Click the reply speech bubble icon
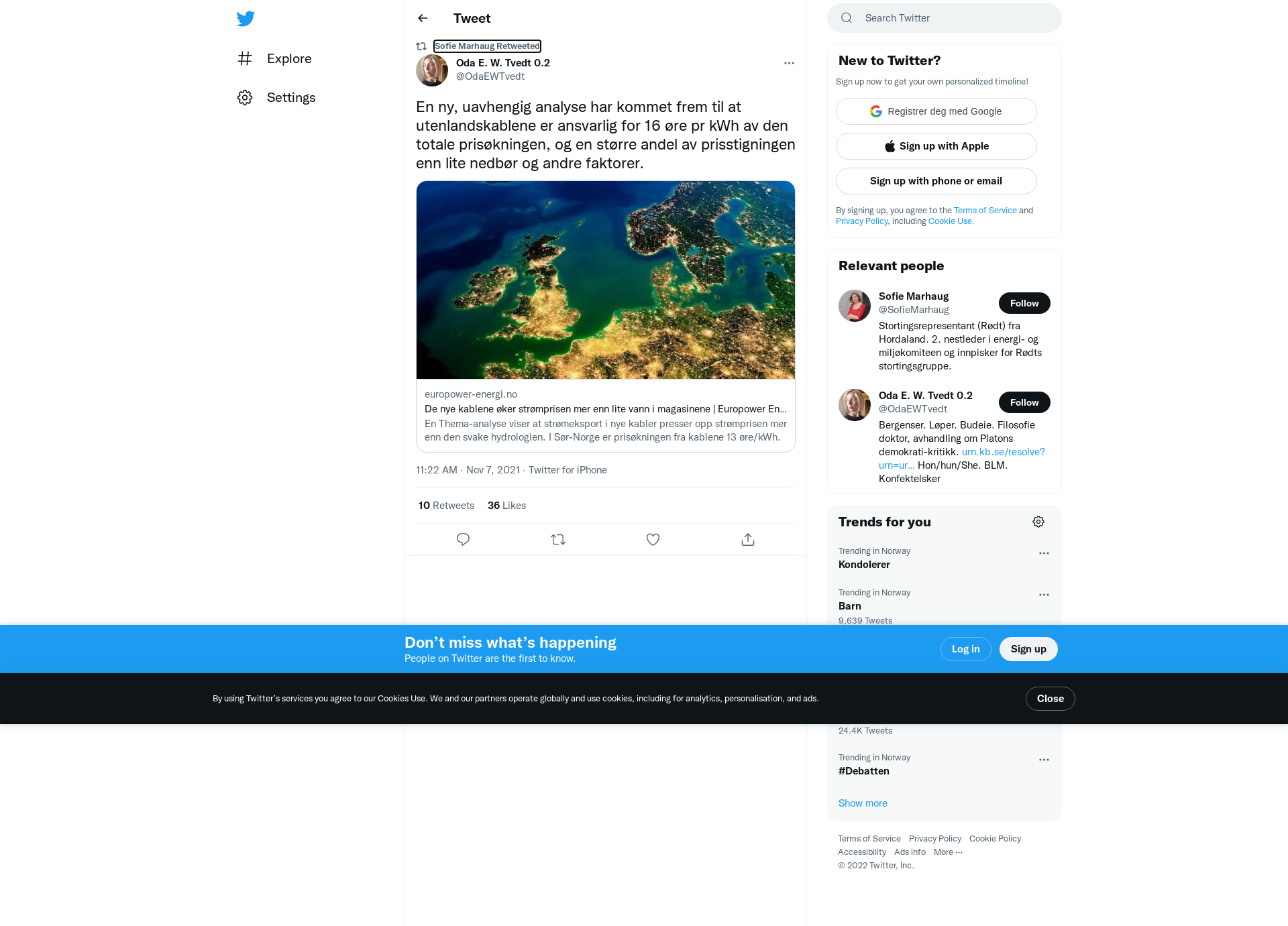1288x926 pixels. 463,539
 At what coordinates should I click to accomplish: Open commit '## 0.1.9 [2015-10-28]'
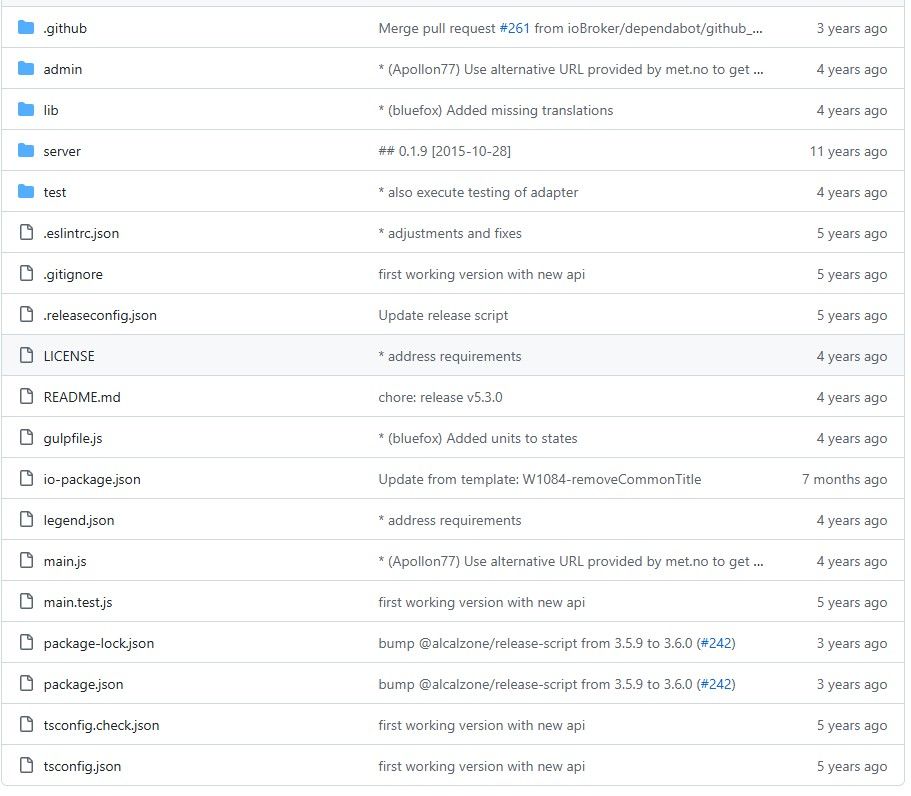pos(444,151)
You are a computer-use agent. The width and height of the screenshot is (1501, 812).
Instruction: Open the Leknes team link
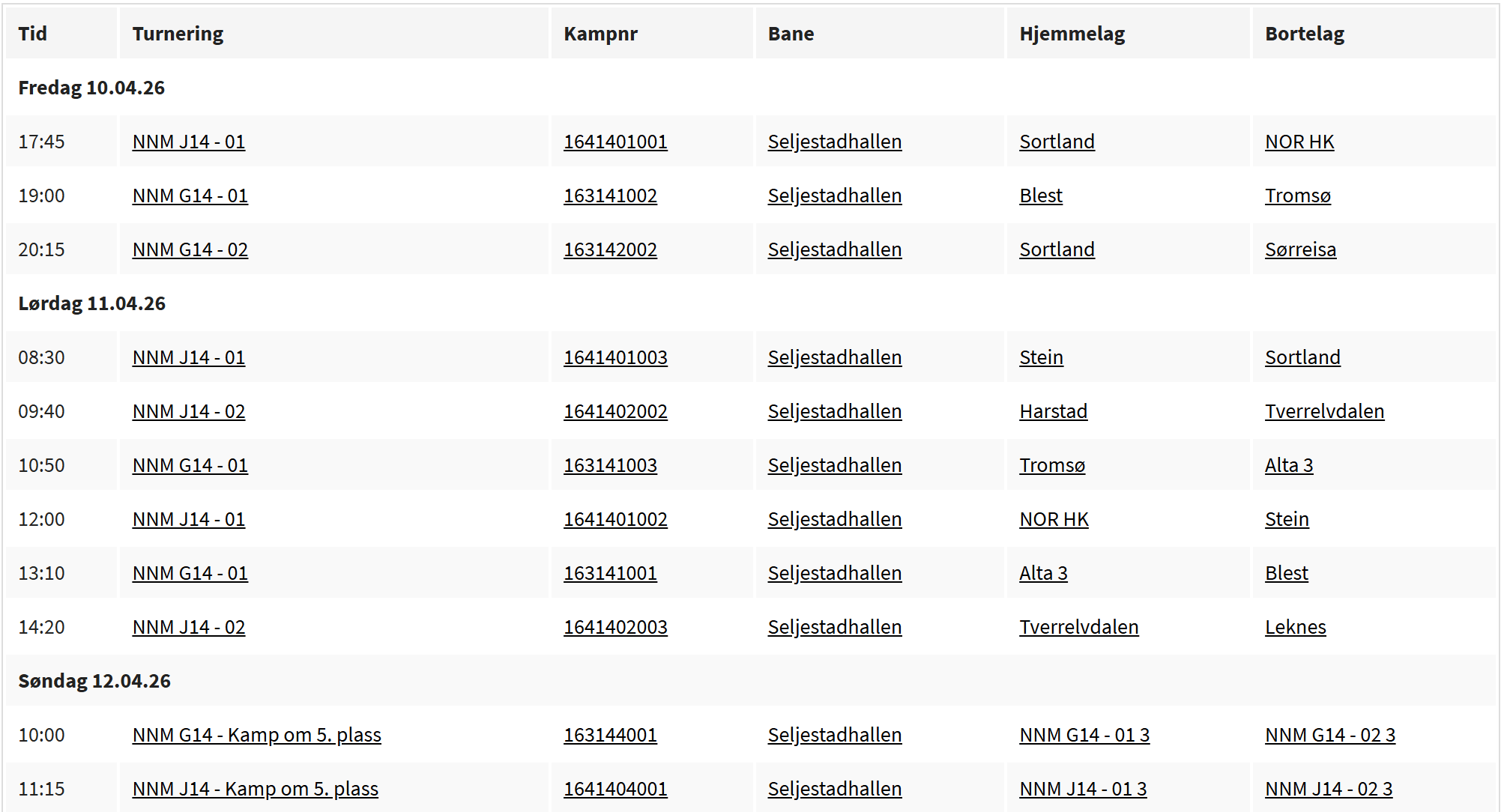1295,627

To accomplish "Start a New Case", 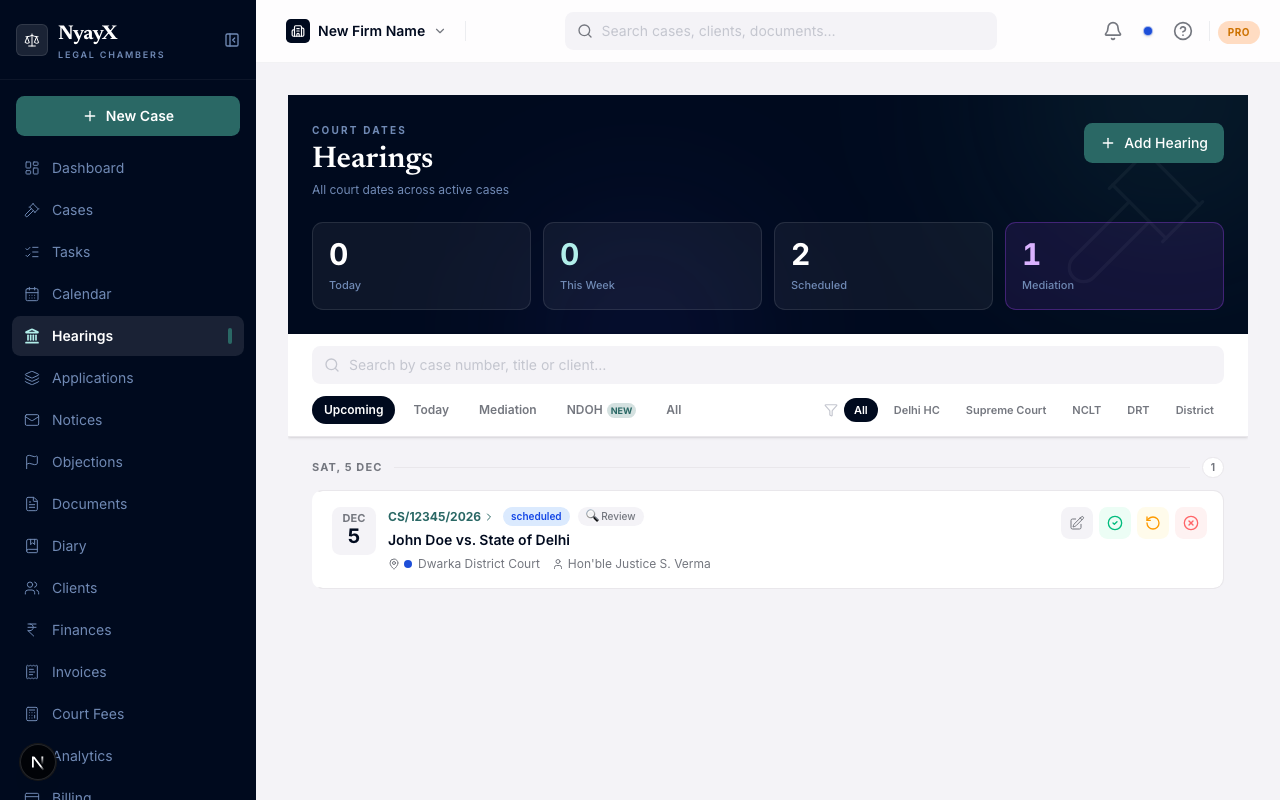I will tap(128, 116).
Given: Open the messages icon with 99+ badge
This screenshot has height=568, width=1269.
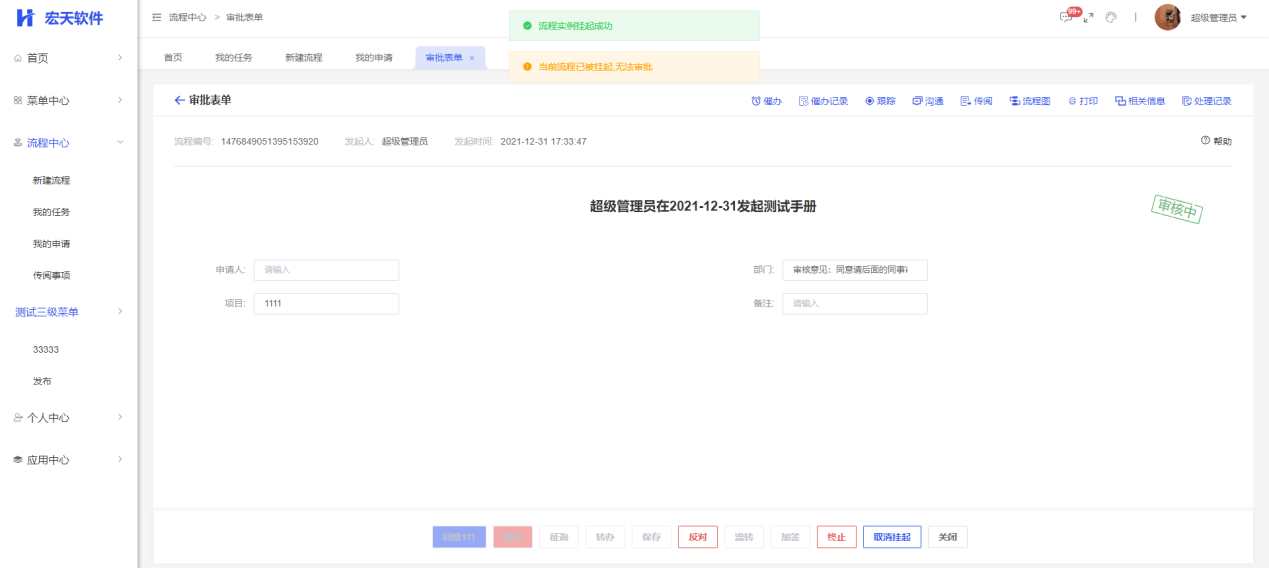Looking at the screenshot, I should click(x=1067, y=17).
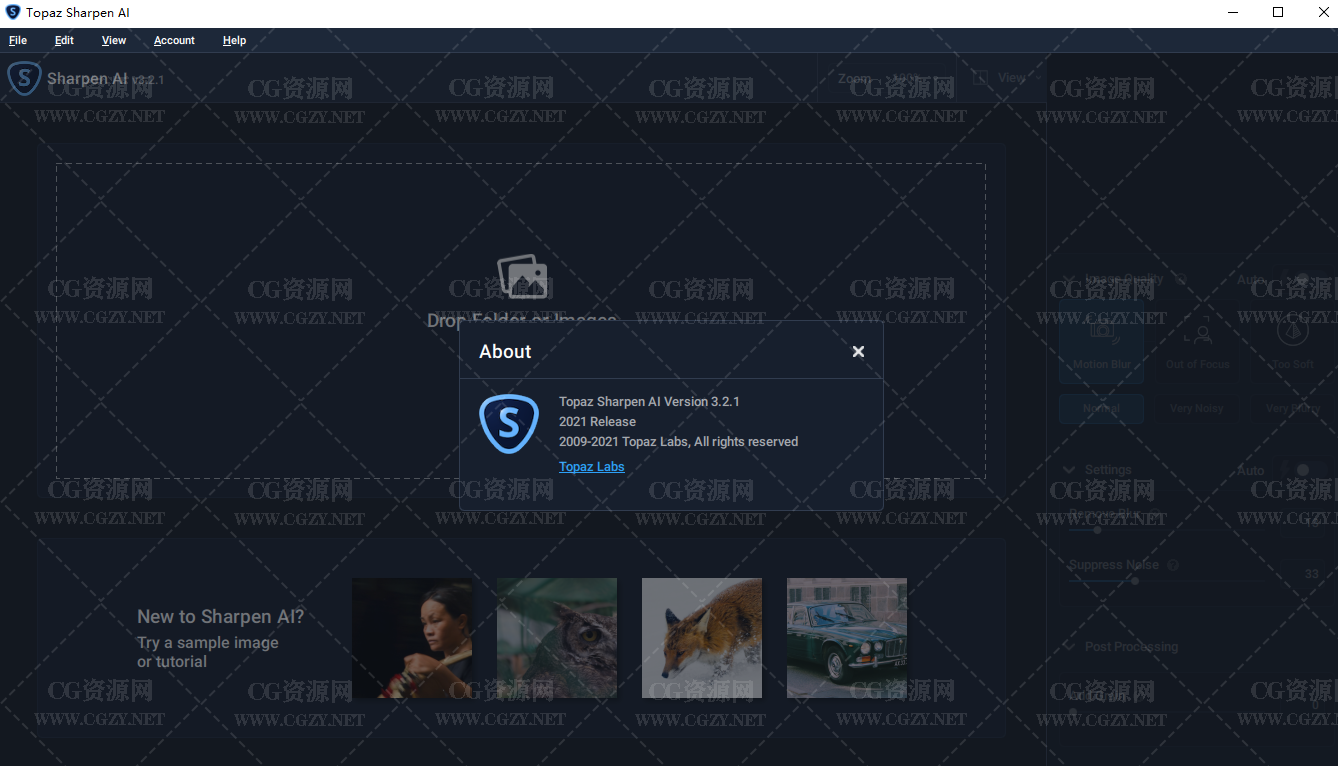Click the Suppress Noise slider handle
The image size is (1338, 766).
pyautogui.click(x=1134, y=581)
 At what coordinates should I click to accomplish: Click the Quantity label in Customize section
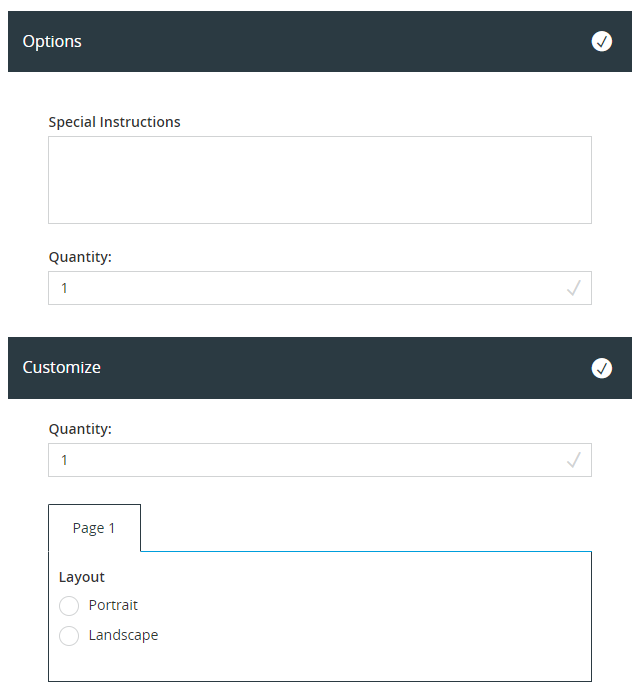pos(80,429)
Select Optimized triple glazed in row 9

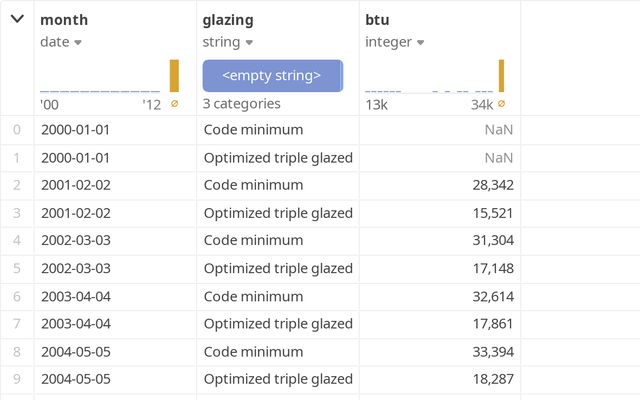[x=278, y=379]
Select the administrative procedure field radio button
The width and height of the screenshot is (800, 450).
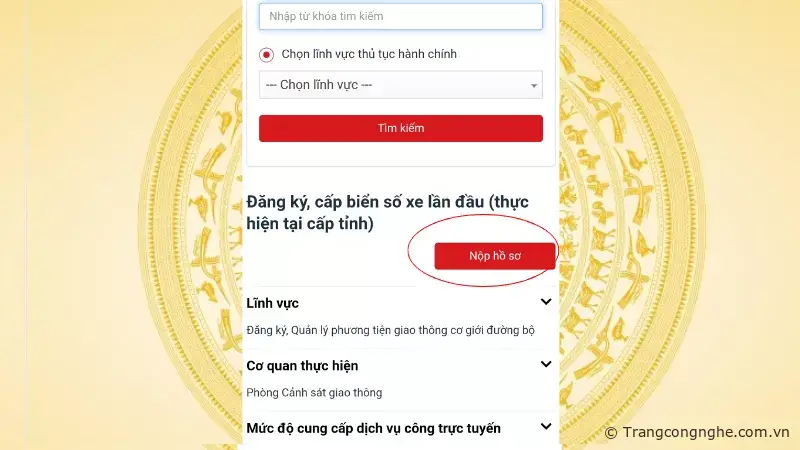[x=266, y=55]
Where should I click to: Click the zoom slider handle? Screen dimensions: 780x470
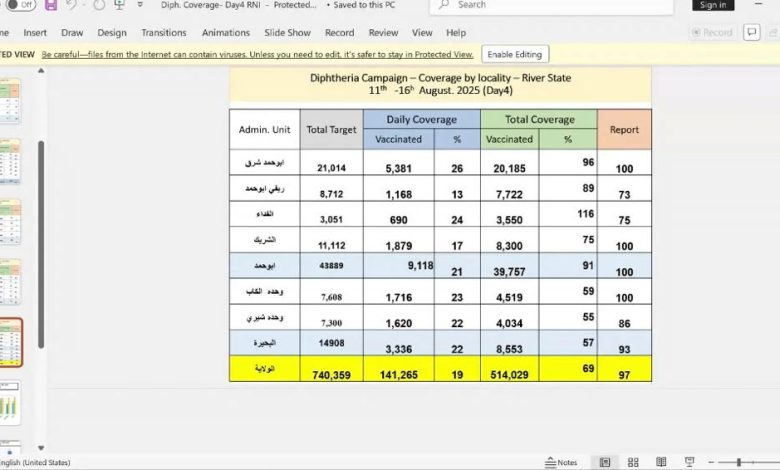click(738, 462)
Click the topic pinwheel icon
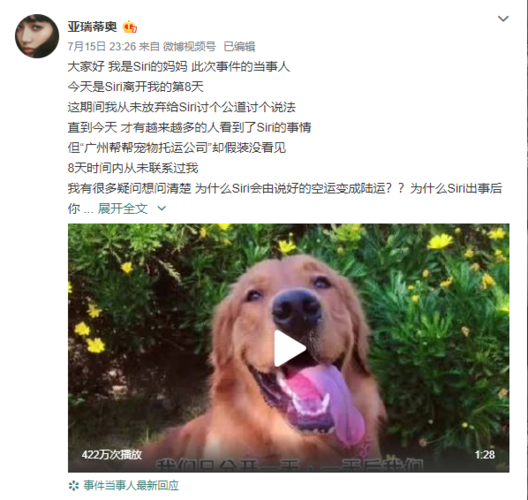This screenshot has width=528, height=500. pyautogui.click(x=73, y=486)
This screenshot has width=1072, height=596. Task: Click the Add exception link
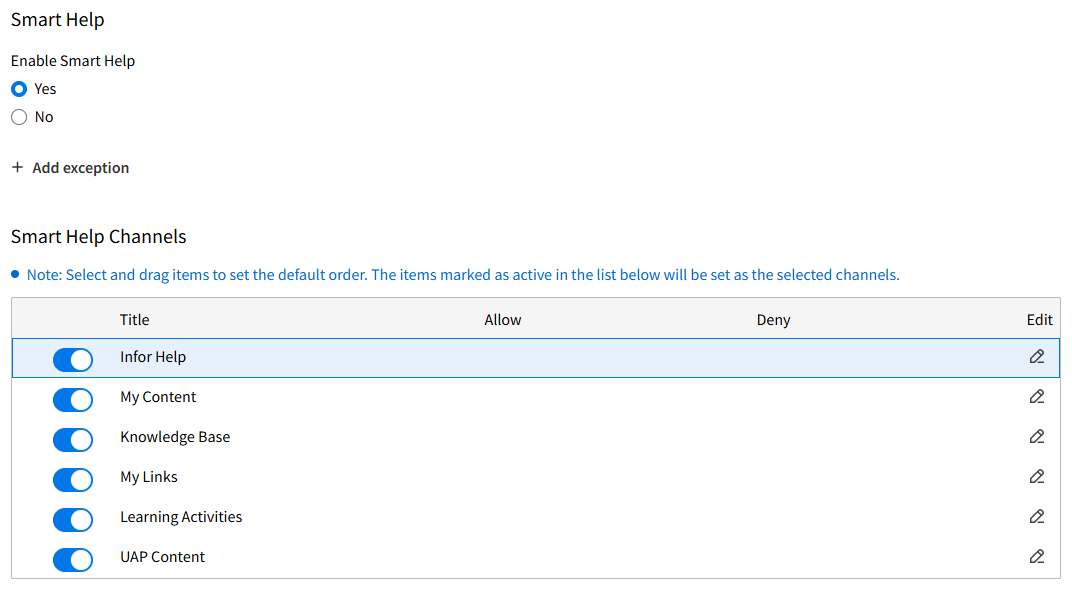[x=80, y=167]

# # # # # # #

▶ What you should do
Would you set down, word for word, the lines running from the one that contains "Click the topic pinwheel icon" to the last line of the material, omitting all pictures?

▶ Answer space
Click the topic pinwheel icon
This screenshot has width=528, height=500. pyautogui.click(x=73, y=486)
This screenshot has width=1072, height=596. Task: Click the Add exception link
[x=80, y=167]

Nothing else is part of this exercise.